Agentjacking: Integrasi Sentry MCP yang Dipersenjatai untuk Menjalankan Kode Arbitrer pada Mesin Pengembang melalui Injeksi Event Error

Threat Labs Tenet Security mengungkapkan 'Agentjacking' pada 11 Juni 2026 — sebuah kelas serangan baru yang menyuntikkan event error yang dirancang ke dalam Sentry (platform pemantauan kinerja aplikasi) hanya menggunakan kredensial Data Source Name (DSN) yang terekspos secara publik tertanam dalam JavaScript situs web apa pun. Ketika pengembang meminta agen coding AI mereka (Claude Code, Cursor, Codex) untuk 'memperbaiki issue Sentry yang belum terselesaikan,' agen melakukan query ke Sentry melalui server Sentry MCP dan menerima payload yang disuntikkan penyerang, yang ditampilkan tidak dapat dibedakan dari panduan remediasi Sentry yang sah. Agen kemudian menjalankan perintah yang dikendalikan penyerang dengan privilege lokal penuh pengembang — tanpa phishing, tanpa bypass autentikasi, tanpa kompromi infrastruktur target yang diperlukan.

Penyerang memperoleh DSN Sentry organisasi target dari kode sumber JavaScript publik; POST event error yang dirancang berisi instruksi markdown berbahaya ke endpoint ingest unauthenticated Sentry; event dikembalikan melalui MCP sebagai output sistem terpercaya; agen coding AI menjalankan payload (misalnya, paket npm berbahaya) tanpa interaksi pengguna. Serangan ini memotong EDR dan WAF karena semua traffic jaringan diotorisasi dan semua operasi file ditandatangani oleh proses pengembang.

Claude Code, Cursor, dan OpenAI Codex ketika terintegrasi dengan Sentry melalui MCP. Tenet memastikan tingkat keberhasilan 85% di seluruh 100+ target dunia nyata; 2.388 organisasi ditemukan dengan DSN publik yang dapat disuntikkan. Organisasi apa pun yang menggunakan agen coding AI yang terhubung ke Sentry melalui MCP terekspos.

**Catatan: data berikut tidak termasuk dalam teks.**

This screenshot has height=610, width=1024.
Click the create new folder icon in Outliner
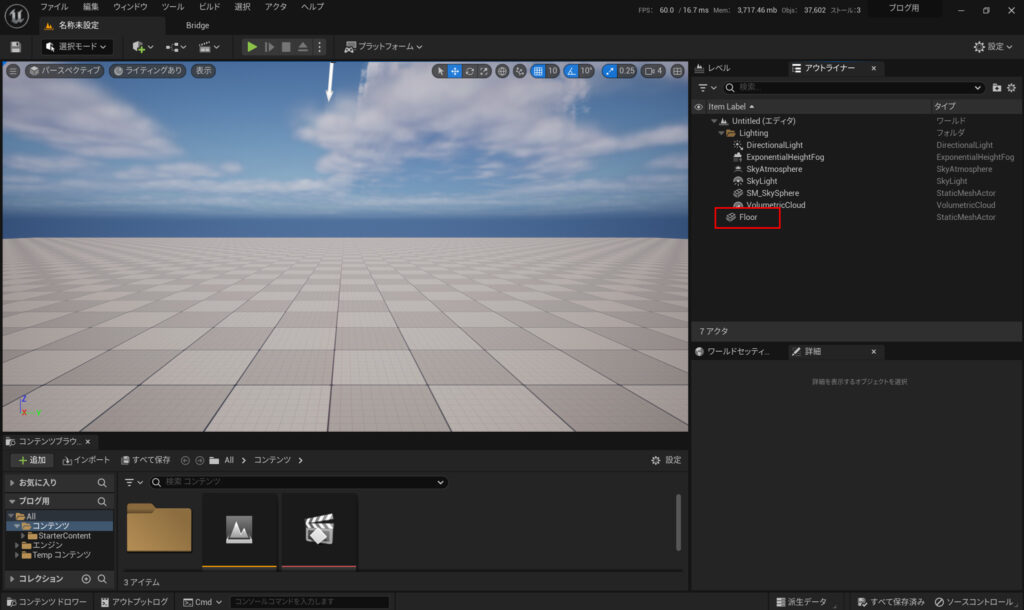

Segera: (1) Audit semua integrasi server MCP untuk tool yang mengembalikan data eksternal/pihak ketiga dan nonaktifkan Sentry MCP sampai kontrol diterapkan. (2) Terapkan gerbang persetujuan human-in-the-loop sebelum agen menjalankan kode atau memasang paket. (3) Rotasi DSN Sentry dan pertimbangkan proxy backend auth untuk ingest MCP. Jangka menengah: Implementasikan pelabelan provenance respons tool MCP dan sandboxing agen yang melarang eksekusi kode dari data bersumber telemetri.